You will almost always use a mix of both in a single search request.

--- 
## 3. The Most Common Queries

All complex searches are performed using a `GET` request to the `_search` endpoint with a JSON body.

### `match` Query (Query Context)

The standard for full-text search on a field. It analyzes the search string and finds documents containing the individual terms.

**Command:**
```bash
curl -X GET "localhost:9200/books/_search?pretty" -H 'Content-Type: application/json' -d'
{
  "query": {
    "match": {
      "summary": "love and justice"
    }
  }
}'
```

**Expected Output (Simplified):**
```json
{
  "hits": {
    "total": {"value": 2, "relation": "eq"},
    "hits": [
      {
        "_id": "4",
        "_score": 1.5753493,
        "_source": { "title": "Pride and Prejudice", /* ... */ }
      },
      {
        "_id": "2",
        "_score": 1.252763,
        "_source": { "title": "To Kill a Mockingbird", /* ... */ }
      }
    ]
  }
}
```

### `term` Query (Filter Context)

Used for finding an **exact** value in a field. This is best used on `keyword` fields (like tags) that are not analyzed as full text.

**Command:**
```bash
curl -X GET "localhost:9200/books/_search?pretty" -H 'Content-Type: application/json' -d'
{
  "query": {
    "term": {
      "tags.keyword": "dystopian" 
    }
  }
}'
```
*(Note: Elasticsearch often creates a `.keyword` sub-field for exact matching on text fields.)*

**Expected Output:** This will return only the document for "1984".

--- 
## 4. Combining Queries with the `bool` Query

The `bool` query is the workhorse for building complex searches.
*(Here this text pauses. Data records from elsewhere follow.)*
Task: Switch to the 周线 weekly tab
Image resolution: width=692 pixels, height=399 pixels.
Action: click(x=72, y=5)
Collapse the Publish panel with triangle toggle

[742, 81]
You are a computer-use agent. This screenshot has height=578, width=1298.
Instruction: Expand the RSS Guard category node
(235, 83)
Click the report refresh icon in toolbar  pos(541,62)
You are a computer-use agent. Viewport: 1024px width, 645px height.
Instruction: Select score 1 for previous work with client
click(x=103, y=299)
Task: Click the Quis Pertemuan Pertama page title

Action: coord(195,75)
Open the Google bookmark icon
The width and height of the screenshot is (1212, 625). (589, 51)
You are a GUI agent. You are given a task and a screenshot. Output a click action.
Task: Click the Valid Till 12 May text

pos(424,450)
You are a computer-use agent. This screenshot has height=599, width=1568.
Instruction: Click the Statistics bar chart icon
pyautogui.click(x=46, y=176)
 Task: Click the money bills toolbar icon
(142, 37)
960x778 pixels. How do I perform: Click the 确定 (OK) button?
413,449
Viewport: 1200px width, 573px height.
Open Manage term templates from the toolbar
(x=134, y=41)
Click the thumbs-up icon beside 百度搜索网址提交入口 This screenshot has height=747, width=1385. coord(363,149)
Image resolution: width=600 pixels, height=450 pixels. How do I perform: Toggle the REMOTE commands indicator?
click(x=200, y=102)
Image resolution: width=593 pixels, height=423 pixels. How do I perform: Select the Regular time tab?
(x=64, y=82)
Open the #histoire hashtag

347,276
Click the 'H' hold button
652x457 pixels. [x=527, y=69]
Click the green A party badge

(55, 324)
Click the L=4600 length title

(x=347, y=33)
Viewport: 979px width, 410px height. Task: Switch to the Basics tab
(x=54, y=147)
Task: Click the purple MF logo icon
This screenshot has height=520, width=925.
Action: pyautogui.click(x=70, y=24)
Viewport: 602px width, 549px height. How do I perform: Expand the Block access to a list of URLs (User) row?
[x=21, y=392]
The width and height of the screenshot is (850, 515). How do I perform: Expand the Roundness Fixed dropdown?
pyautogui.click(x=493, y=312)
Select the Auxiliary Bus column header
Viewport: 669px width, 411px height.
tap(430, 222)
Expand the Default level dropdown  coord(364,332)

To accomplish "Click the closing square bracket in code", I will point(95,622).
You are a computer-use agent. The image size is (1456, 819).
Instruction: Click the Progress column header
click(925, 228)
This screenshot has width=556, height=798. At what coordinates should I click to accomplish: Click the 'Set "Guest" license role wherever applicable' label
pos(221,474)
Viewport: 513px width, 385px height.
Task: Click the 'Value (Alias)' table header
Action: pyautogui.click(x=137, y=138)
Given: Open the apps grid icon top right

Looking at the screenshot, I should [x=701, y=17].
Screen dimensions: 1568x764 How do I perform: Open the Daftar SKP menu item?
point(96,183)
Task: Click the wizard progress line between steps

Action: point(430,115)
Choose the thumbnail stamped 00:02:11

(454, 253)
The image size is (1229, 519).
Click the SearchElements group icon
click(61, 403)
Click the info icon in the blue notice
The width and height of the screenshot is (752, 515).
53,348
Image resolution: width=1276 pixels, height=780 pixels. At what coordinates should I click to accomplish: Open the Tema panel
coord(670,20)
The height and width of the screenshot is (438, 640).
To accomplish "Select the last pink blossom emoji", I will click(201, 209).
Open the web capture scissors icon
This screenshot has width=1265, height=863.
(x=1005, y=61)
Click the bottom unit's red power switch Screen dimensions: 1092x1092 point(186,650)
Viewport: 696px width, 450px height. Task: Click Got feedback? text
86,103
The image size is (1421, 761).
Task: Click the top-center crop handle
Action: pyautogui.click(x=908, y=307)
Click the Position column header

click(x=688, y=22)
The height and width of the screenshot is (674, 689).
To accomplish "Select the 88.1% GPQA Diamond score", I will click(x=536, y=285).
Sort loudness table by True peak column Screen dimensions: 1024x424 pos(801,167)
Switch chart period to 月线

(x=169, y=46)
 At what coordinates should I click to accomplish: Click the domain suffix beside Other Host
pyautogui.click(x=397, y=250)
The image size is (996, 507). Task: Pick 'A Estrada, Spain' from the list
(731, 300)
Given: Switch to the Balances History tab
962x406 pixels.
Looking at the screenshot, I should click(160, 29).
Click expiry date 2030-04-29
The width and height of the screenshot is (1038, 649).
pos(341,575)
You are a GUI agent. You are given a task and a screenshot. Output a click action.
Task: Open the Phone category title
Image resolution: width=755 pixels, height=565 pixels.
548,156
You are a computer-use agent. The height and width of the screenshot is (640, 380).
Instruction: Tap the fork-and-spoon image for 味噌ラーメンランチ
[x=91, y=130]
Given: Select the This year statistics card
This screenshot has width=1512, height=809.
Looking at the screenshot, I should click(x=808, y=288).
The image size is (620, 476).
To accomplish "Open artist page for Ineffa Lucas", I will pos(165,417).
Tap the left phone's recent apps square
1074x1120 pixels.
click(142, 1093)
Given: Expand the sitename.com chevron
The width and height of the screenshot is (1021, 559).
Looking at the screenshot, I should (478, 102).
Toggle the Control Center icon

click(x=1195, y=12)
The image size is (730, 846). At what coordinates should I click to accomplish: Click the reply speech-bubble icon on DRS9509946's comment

It lets you combine multiple query clauses with boolean logic.

Let's find a book that:
- **MUST** contain `story` in the summary (Query Context)
- **MUST NOT** be a `romance` (Filter Context)
- **SHOULD** preferably be by `George Orwell` (Query Context, boosts score)
- **MUST** have a `year` greater than `1940` (Filter Context)

**Command:**
```bash
curl -X GET "localhost:9200/books/_search?pretty" -H 'Content-Type: application/json' -d'
{
  "query": {
    "bool": {
      "must": [
        { "match": { "summary": "story" } }
      ],
      "must_not": [
        { "term": { "tags.keyword": "romance" } }
      ],
      "should": [
        { "match": { "author": "George Orwell" } }
      ],
      "filter": [
        { "range": { "year": { "gt": 1940 } } }
      ]
    }
  }
}'
```

**Expected Output:** This complex query will correctly return two documents: "To Kill a Mockingbird" and "1984", with "1984" getting a higher relevance `_score` because it matched the `should` clause.

--- 
## Conclusion

This notebook introduced the power and flexibility of the Elasticsearch Query DSL. We learned:

- The crucial difference between **Query Context** (for relevance) and **Filter Context** (for exact matches).
- How to use fundamental queries like `match` and `term`.
- How to build sophisticated searches by combining clauses in a **`bool` query**.

In the next notebook, we will learn how to execute these queries programmatically using the official Python client.